Editor’s Note: Encyclo has not been regularly updated since August 2014, so information posted here is likely to be out of date and may be no longer accurate. It’s best used as a snapshot of the media landscape at that point in time.

Craigslist is a network of online communities focused on free classified advertisements — with sections devoted to jobs, housing, personals, goods, services, community, and discussion forums.

Craig Newmark, inspired by his experience with the early list-servs the WELL and Usenet, created the service in 1995 as an email distribution list for friends and friends-of-friends. The service was focused on the San Francisco community; most of its early postings were submitted by Newmark himself and were notices of social events of interest to software developers living and working in the Bay Area.

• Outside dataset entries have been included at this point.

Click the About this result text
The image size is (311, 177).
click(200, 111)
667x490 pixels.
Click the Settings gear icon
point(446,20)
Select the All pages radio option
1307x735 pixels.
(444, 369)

In 1996, Newmark, having registered “craigslist.org,” moved the list to the web. In 1999, he incorporated Craigslist as a private, for-profit company. In 2000, with a staff of nine — who worked out of Newmark’s San Francisco apartment — Craigslist expanded into nine more U.S. cities; by 2003, the service had expanded to 22 U.S. cities. The network, since 2000 lead by the web designer Jim Buckmaster — “possibly the only CEO ever described as anti-establishment, a communist, and a socialistic anarchist” — currently employs 30 staffers, and includes over 700 local sites spread across 70 countries. Craigslist has versions in English, French, German, Italian, Portugese, and Spanish.

Many newspaper publishers have blamed Craigslist, and the generally free classified advertising network it provides to users both local and around the globe, for destroying one of their most lucrative revenue streams. According to one 2004 report, Craigslist “has cost San Francisco Bay Area newspapers up to $65 million in employment advertising revenue.” A 2013 study found that Craigslist cost local U.S. newspapers $5 billion from 2000-2007. And a 2006 Economist article — titled “Who killed the newspaper?” — referred to Craigslist as “a group of free classified-advertisement websites that has probably done more than anything to destroy newspapers’ income.” Craigslist users self-publish about 50 million new classified ads each month. Overall, the site gets more than 20 billion page views a month, with about 50 million of those views coming from the U.S.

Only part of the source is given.